It was difficult to gauge the range in the economic backgrounds of the students. I am not sure how similar or different the resources of their families were, nor how to make accurate transnational comparisons of the wealth or poverty of their varying local contexts. I found it to be exciting but also a new challenge for me to teach AU students from Zimbabwe, Kenya, Democratic Republic of Congo, Liberia, Sierra Leone, Nigeria, and Angola. They had very specific cultural backgrounds that were not only unfamiliar to me, but also represented only a portion of the populations in those nation-states. The cultural makeup of the students who came with me to Zimbabwe was more representative of the classroom in which I routinely teach: African American and white US citizens as well as international students from South Korea. As a symbolic acknowledgement of the cultural diversity represented in the room, either Professor Mutambara or I began class each day with a simple “good morning” greeting in Swahili, French, Shona, Korean, and English.

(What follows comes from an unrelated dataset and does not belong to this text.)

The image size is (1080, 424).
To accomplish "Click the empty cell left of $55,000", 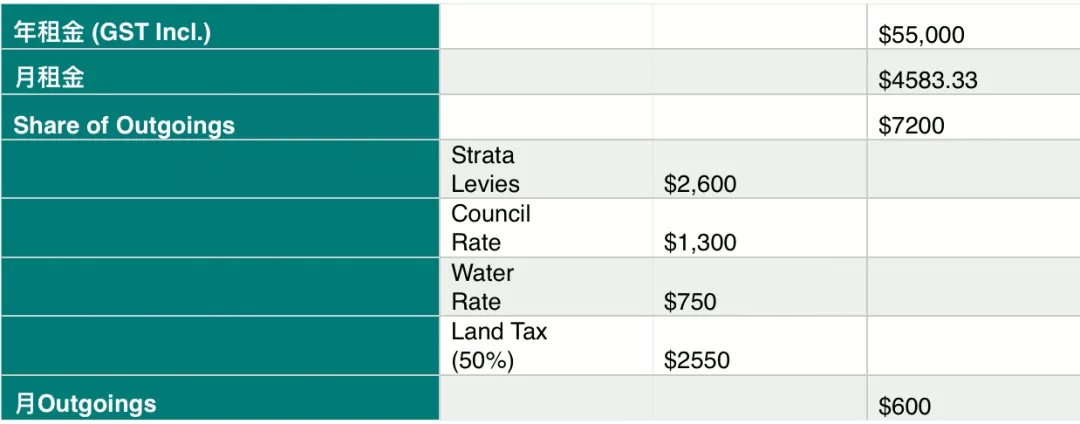I will (x=760, y=26).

The major goal that I found so compelling when I first envisioned this undertaking turned out to be a monumental challenge that provoked both a few painfully disheartening moments as well as some delightful breakthroughs. I had hoped to boldly dismantle stereotypes, particularly some of the stereotypes of Africans that non-African Christians tend to hold. In my setting, some seminary students (US and international) who enter with a strong church background may associate Africa exclusively with their church mission projects. When starting to plan the exchange, I knew that I did not want to organize what would be seen as a more typical cross-cultural trip for students from US schools to the global South, comprised of tours of cultural sites and visits to organizations that introduce the mission needs of and projects for black Africans.

I had an alternative vision for this trip. I wanted to nurture an understanding of Africa as a site of advanced knowledge. This focus needed to be rooted in intercultural exchange, not an exercise in intellectually consuming “the other.” Professor Mutambara and I experimented with several classroom methods for embodying this kind of intercultural exchange. Unsurprisingly, I discovered that more time than we actually had for the class was needed. It would take much more time to effectively introduce students from my American university to the ideas of African scholars and African academic culture in a manner that inculcated a deep association between Africa and the specifics of religious thought generated by scholars from across that continent. 

For meaningful shared learning and honest classroom interactions, the students needed the space to discover how to interpersonally relate to one another across multiple cultural barriers. In several cases, age groupings and degrees of maturity proved to be much more salient for creating divisions and bridges among students than predictable barriers of three differing continental sociopolitical locations (Africa, Asia, and America). The powerful influence of the western consumption values that we brought also proved to be revealing. Some (not all) of the US students expressed a need for more time out from the tight schedule of classes and homework in order to go shopping. As the students and I struggled over these requests, I may have clung too rigidly to my disdain for tourism and shopping that would supplant joint studying of the course material. I did not anticipate the relationship building that occurred among the students as they worked out private payment arrangements (I learned about after the trip) with local Zimbabwe students with cars. Together they went to town to buy snacks and food familiar to the US students not offered in the dining hall. A few of the US students also bought handmade, tailored clothing goods from local entrepreneurs identified by local students. As I reflect on it now, I must consider that this kind of relationship building may have enabled the survival of some of the tense moments in the classroom. For some of the US students, might the comfortable familiarity of economic overconsumption have lowered anxiety about the unfamiliar setting and allowed more absorption and engagement of ideas by African scholars? Perhaps.  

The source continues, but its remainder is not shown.